Zakochana Miłość - Maria Miduch "Biografia Syna Bożego" - Recenzja

z cyklu Książki z duszą



"Doświadczenie odrzucenia dotyczy też Boga. Decyduje się On na to, że ci, których kocha, uznają Go za godnego wzgardy, pożałowania. Boża miłość jest szalona! Z miłości do człowieka podjął ryzyko bycia nierozpoznanym jako dostojny, pełen majestatu Bóg. Sama idea głosząca, że Najwyższy może stać się człowiekiem, jest dla wielu śmieszna i niedorzeczna. Bo niby jak? Po co? Patrząc na Jezusa, pokiwają z politowaniem głową i mówią: "Ale jaki Bóg?

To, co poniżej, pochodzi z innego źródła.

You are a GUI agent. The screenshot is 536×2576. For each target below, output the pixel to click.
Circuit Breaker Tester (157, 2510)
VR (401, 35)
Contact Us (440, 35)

No, coś ty?". Dla wielu jest On tylko nawiedzonym szaleńcem, z którym nie chcą mieć nic wspólnego. (...) Tylko część dostrzega w Nim zakochanego do szaleństwa Boga." - s. 68-69

Uwielbiam książki Marii Miduch z prostej przyczyny, o Bogu pisze z fascynacją, prostotą, miłością i ogromnie ciekawie. Czekałam zatem niecierpliwie na ostatnią część biografii Trójcy Świętej. Tym mocniej, że przecież dotyczy ona Jezusa, a nie ukrywam, że odnoszę wrażenie iż najbliżej nam do Niego.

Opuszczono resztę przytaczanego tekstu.